Discharge of the Mareva Injunction
[9] The grounds relied on for discharge of the ex-parte injunction granted in the plaintiffs’ favour on 5 November 2007 are that:
(a) the plaintiffs failed to supply all relevant documents to the court on an ex-parte application
(b) the plaintiffs provided insufficient evidence that the leases which are the subject of the order could or may be dissipated in order to defeat the plaintiffs’ claim
(c) the plaintiffs have not established an arguable case
(d) the balance of convenience does not favour the granting of an injunction.

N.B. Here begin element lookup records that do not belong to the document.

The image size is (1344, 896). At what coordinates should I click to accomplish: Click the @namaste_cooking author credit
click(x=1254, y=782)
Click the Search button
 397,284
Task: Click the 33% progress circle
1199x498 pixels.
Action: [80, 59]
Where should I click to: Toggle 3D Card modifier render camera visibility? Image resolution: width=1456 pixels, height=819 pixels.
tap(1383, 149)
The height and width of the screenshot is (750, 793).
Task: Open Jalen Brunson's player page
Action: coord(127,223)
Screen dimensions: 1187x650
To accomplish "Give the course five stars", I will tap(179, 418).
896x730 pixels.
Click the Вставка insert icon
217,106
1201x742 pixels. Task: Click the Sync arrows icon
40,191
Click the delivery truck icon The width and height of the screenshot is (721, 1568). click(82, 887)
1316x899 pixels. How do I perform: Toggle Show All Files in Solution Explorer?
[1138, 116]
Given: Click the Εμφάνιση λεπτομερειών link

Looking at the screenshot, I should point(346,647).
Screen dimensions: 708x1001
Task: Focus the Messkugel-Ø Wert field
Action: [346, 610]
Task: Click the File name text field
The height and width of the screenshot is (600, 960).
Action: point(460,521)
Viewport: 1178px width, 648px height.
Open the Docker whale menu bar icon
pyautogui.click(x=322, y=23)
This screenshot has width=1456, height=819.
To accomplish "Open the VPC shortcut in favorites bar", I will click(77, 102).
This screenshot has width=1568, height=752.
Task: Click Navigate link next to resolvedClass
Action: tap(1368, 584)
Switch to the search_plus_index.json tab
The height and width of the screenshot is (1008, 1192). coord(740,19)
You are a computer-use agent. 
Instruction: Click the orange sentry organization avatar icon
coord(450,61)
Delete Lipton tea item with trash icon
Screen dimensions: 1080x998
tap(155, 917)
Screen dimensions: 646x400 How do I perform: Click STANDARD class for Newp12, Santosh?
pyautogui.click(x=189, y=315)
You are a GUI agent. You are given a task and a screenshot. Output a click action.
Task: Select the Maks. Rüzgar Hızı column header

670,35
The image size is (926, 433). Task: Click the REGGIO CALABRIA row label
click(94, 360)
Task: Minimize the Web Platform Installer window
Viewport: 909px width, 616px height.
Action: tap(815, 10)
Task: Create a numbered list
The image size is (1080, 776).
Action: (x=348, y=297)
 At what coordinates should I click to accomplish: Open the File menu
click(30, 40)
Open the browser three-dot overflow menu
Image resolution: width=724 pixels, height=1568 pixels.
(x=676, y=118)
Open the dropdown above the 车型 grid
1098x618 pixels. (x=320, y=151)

[10] Any risk of dissipation of assets in order to defeat the plaintiffs’ claim has evaporated in light of the New Zealand application. The defendant says that sale of the Malolo leases is now inevitable. That is an issue which the New Zealand court will have to determine. In my view the risk of contempt in New Zealand adequately protects the plaintiffs’ interests in regard to the Malolo leases. The placing of instructions with Bayleys in Fiji has been sufficiently explained in Mr. Kelt’s affidavit sworn on 25 July 2008 in support of the pending New Zealand application, which is annexed in the affidavit of Sharon Veu–Morris dated 30 July filed herein.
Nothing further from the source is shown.